All’estero è una tradizione, da noi è solo business, senz’anima e senza passione. Capita, quando ci si limita ad importare ricette altrui pensando che l’erba del vicino sia sempre più bella. Il Boxing day all’italiana è stato un pacco: stadi mezzi vuoti, con una media spettatori addirittura inferiore a quella stagionale, partite non entusiasmanti. A festeggiare sono solo le pay-tv che lo hanno voluto e ora passano all’incasso.
Per la prima volta a distanza di quasi mezzo secolo la Serie A è tornata a giocare nel giorno di Santo Stefano. Già negli scorsi anni c’erano stati passi in questa direzione: la prima era stata la Serie B (che a un certo punto si era messa a giocare addirittura alla vigilia di Natale, altra scelta scellerata), poi era venuto il turno prima di Capodanno, adesso siamo arrivati al sospirato Boxing day. Peccato che i risultati siano andati molto lontani dalle promesse di stadi gremiti di tifosi festanti.
Lo dicono i numeri: la 18esima giornata di Serie A ha fatto registrare una media di 25.405 spettatori. È un dato assolutamente in linea con la media stagionale, anzi leggermente inferiore (prima del Boxing day eravamo sopra quota 25.500). Nonostante le feste, nonostante biglietti venduti spesso a prezzi stracciati proprio per favorire la maggior affluenza, nonostante la presenza di partite di cartello non c’è stato il boom che tutti si aspettavano. Inter-Napoli, il big match di giornata, si è attestato a quota 63mila spettatori (come un Inter-Frosinone qualsiasi); ma anche le altre piazze medio-grandi (Roma, Bologna, Firenze, Torino) hanno fatto tutte risultati normali o mediocri.
C’è qualcuno che invece ha stappato davvero: le pay-tv, tanto per cambiare. Sky sì che può dire di aver centrato il suo obiettivo: oltre 670mila di spettatori medi nel corso della giornata e 6% di share, punte di oltre 2 milioni di spettatori e 9% di share nel corso della prima serata con Inter-Napoli. Si dirà che è inutile fare i nostalgici, che ormai questo è il futuro del calcio moderno e fanno tutti così. Vero, ma fino a un certo punto: non si gioca in Spagna, Francia, Germania e nei principali campionati europei. Il calcio a Natale è una tradizione solo in Inghilterra, dove ha antiche e motivate radici, e per sport diversi (l’Nba) negli Stati Uniti. La differenza si vede.
Questo fa capire il Boxing day è un regalo solo per le pay-tv (che d’altra parte ormai decidono i calendari a piacimento, come dimostra l’ultima follia di Milan-Bologna giocata di martedì sera).
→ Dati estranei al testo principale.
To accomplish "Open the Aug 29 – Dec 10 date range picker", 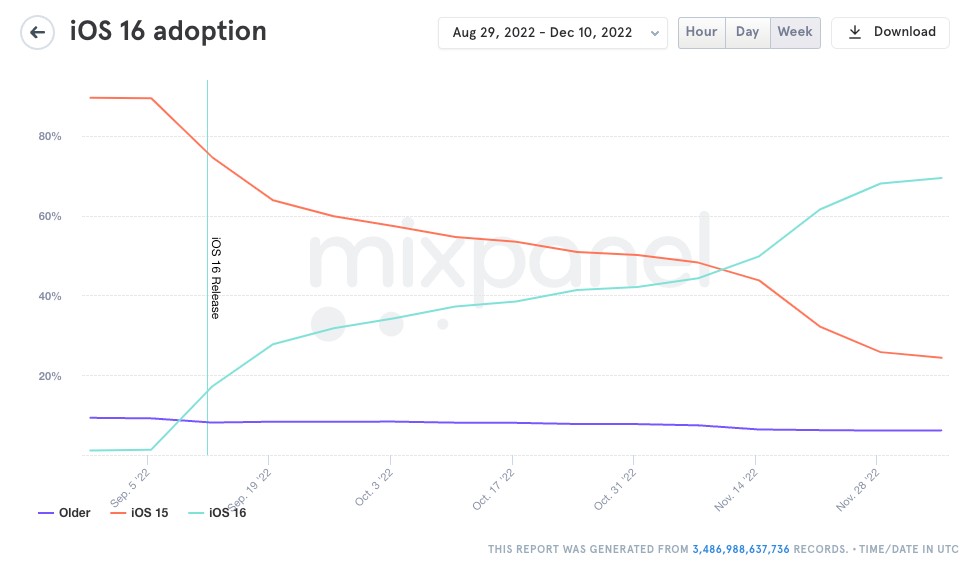I will pos(542,33).
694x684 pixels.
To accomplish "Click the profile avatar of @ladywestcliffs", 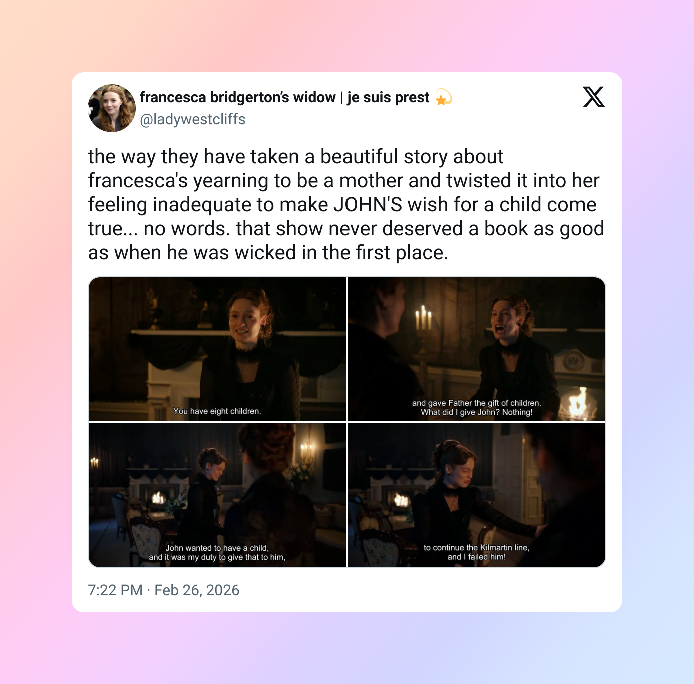I will click(112, 108).

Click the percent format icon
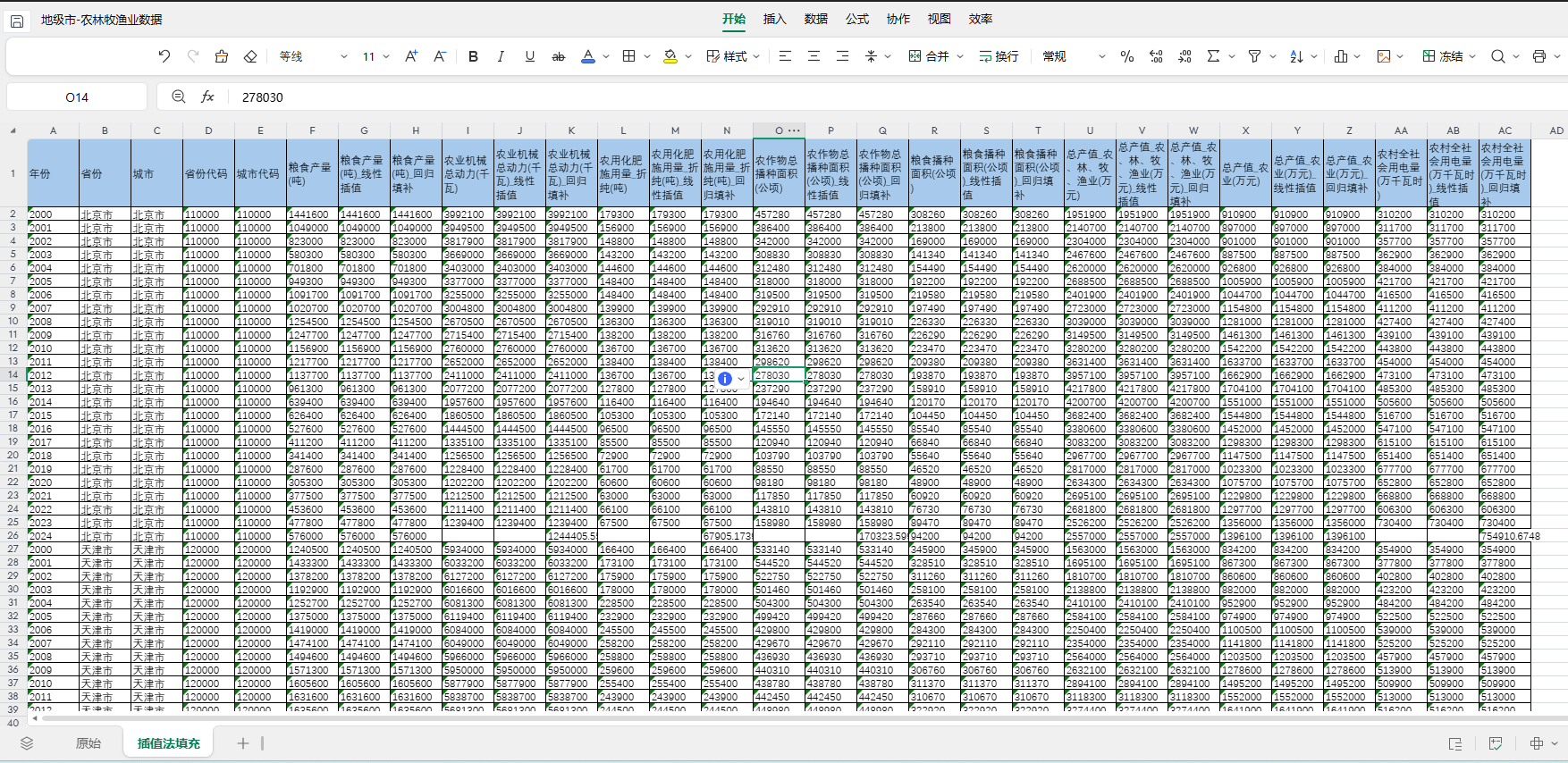[1127, 56]
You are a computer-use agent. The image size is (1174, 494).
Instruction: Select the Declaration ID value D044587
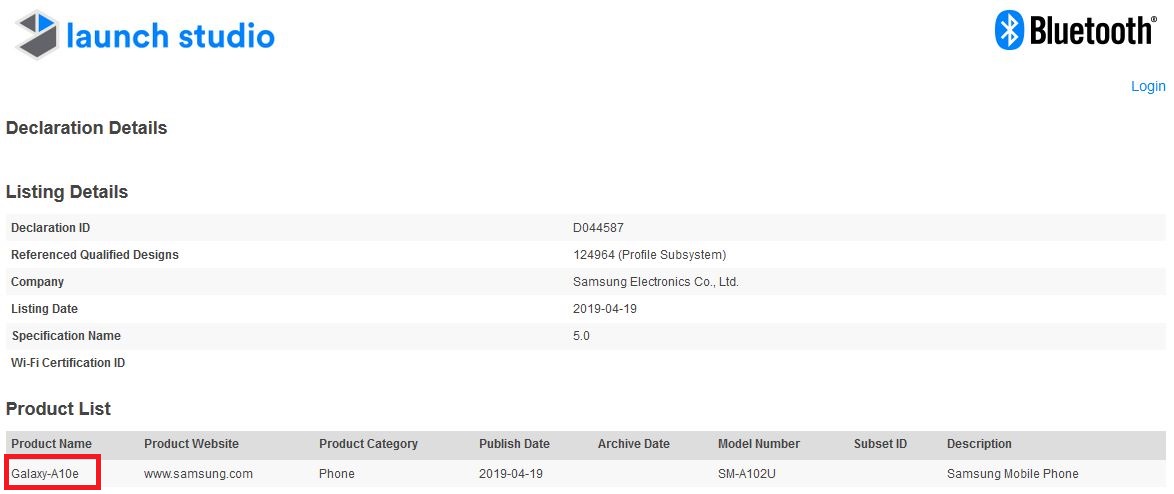(x=598, y=228)
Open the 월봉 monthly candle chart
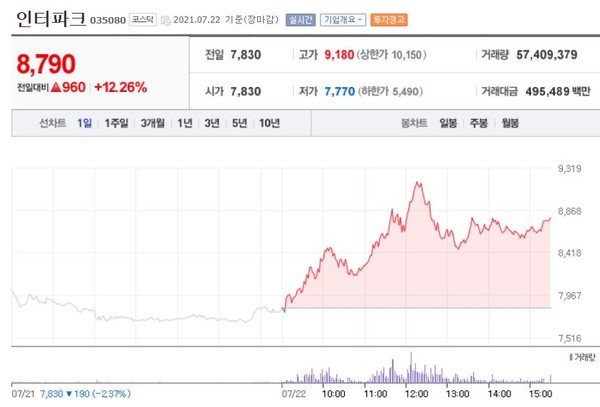Screen dimensions: 600x407 (x=510, y=125)

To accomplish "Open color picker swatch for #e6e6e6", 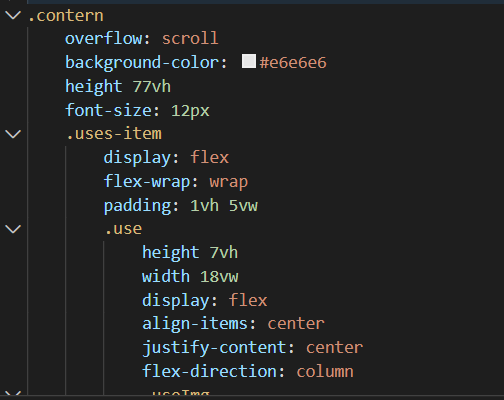I will coord(249,61).
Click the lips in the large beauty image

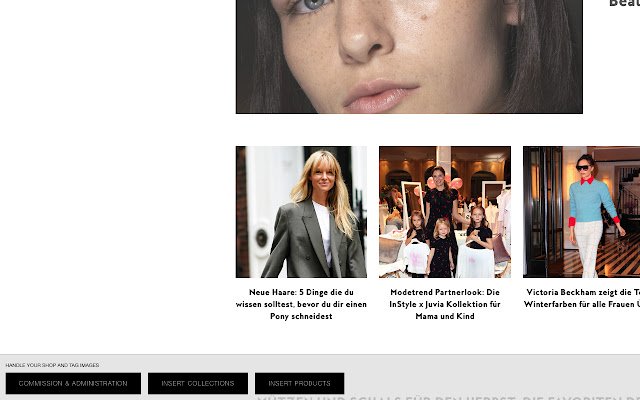pyautogui.click(x=380, y=97)
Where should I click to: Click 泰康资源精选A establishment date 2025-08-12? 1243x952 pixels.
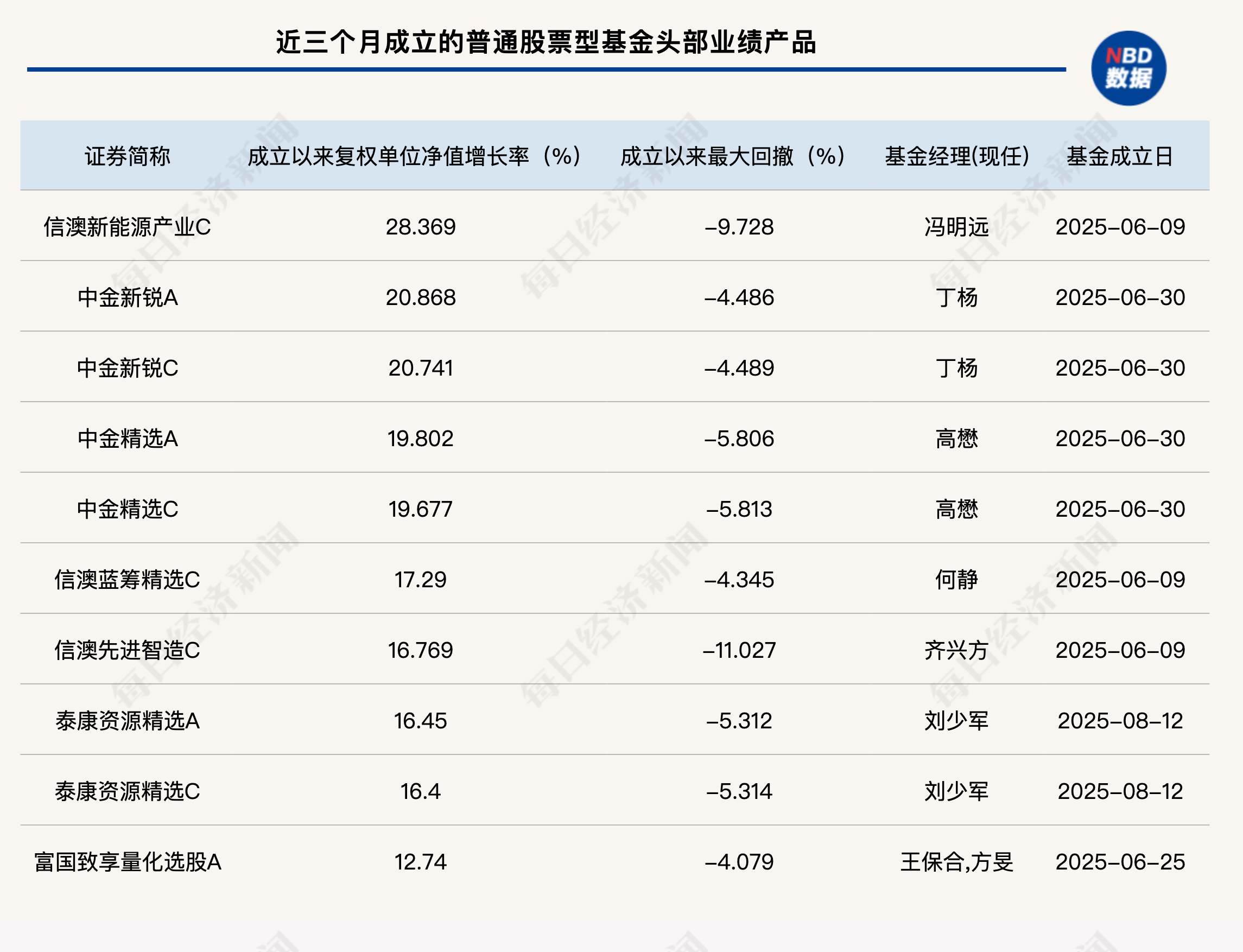[1120, 721]
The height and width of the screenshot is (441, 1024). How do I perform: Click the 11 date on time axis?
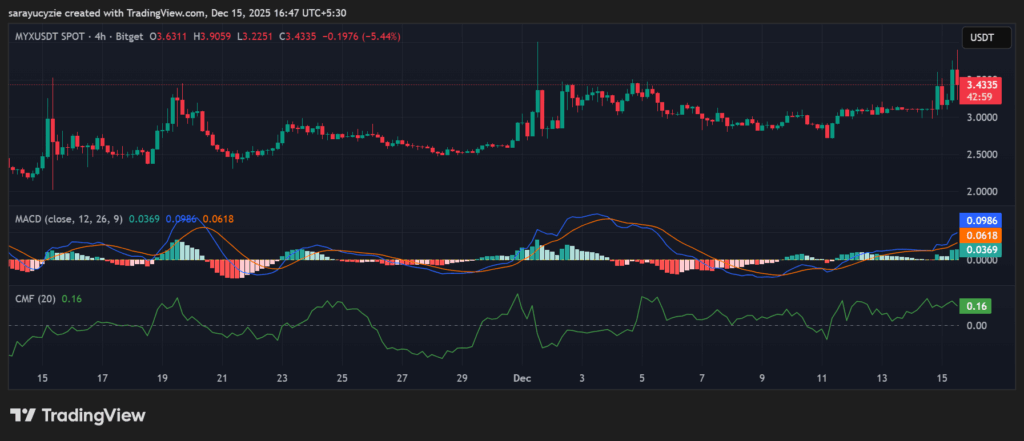click(821, 379)
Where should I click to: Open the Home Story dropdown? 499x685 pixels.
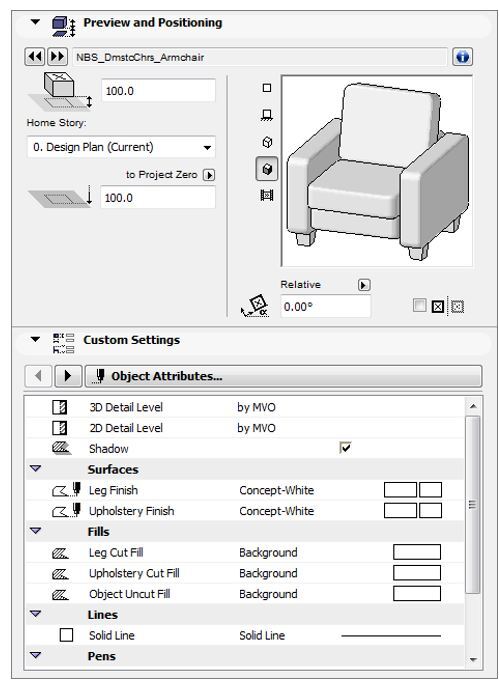[x=121, y=147]
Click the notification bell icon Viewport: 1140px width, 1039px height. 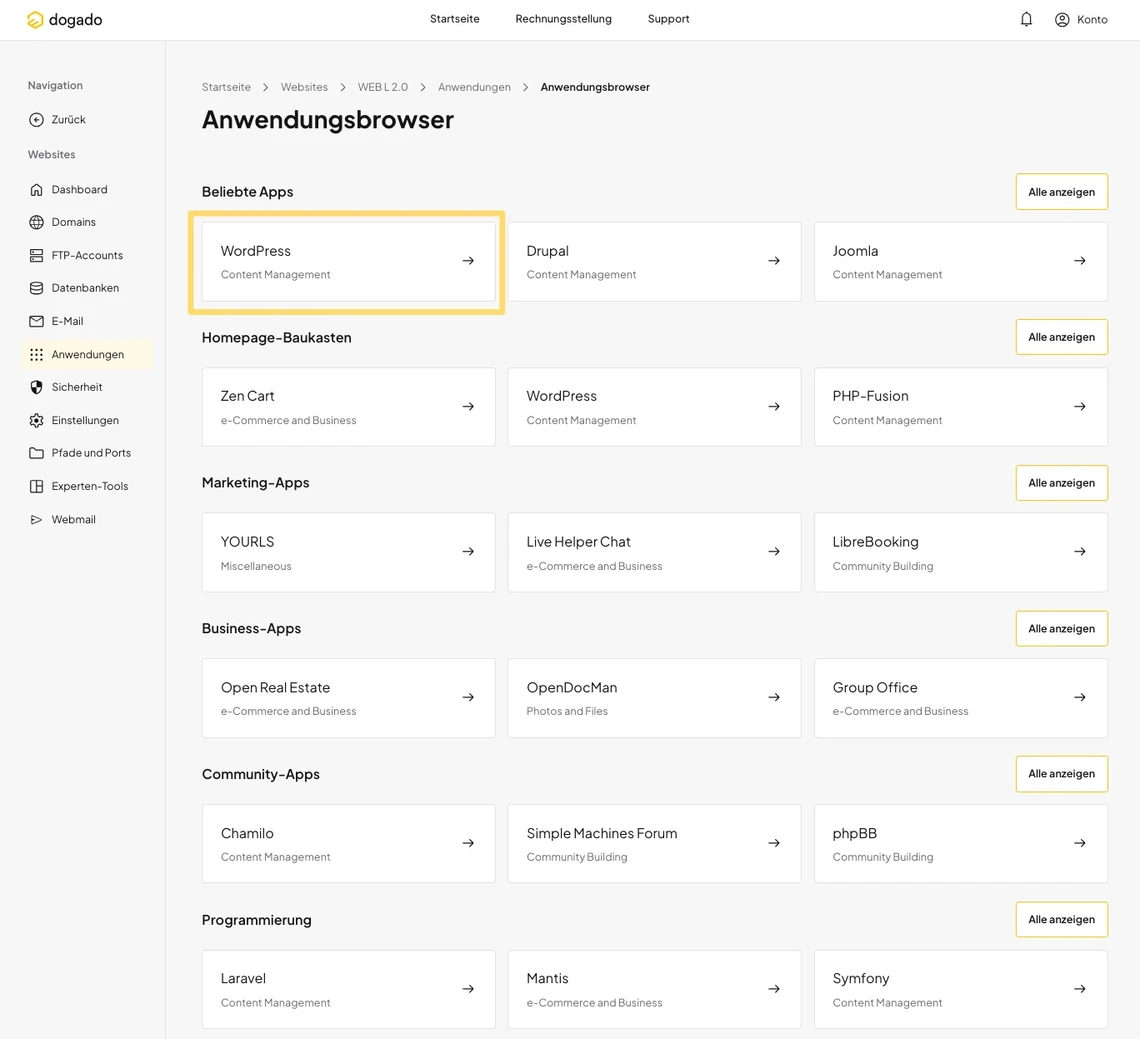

Non per i tifosi, che come visto vanno allo stadio né più né meno che in una domenica qualsiasi, dovendo pure rinunciare alle tradizioni natalizie (queste nostre davvero). E nemmeno per il calcio italiano: le squadre ci arrivano “spompate”, con mille infortuni e l’obbligo di allungare di altri giorni dieci giorni fino all’agognata sosta invernale; gli stadi non si riempiono come promesso.
L’unico concreto vantaggio, quello di far coincidere la pausa col calciomercato, è stato annullato vista la decisione di Lega e Figc di posticipare dal 18 al 31 gennaio la chiusura dei trasferimenti (anche qui su pressione di alcuni presidenti e proprio delle televisioni, che dai soliti e inutili programmi sul mercato guadagnano bene). Insomma, il primo Boxing day della Serie A non è stato proprio un successo. Purtroppo verrà ricordato solo per una tragedia, la morte dell’ultrà Daniele Belardinelli, che col calcio non c’entra proprio nulla.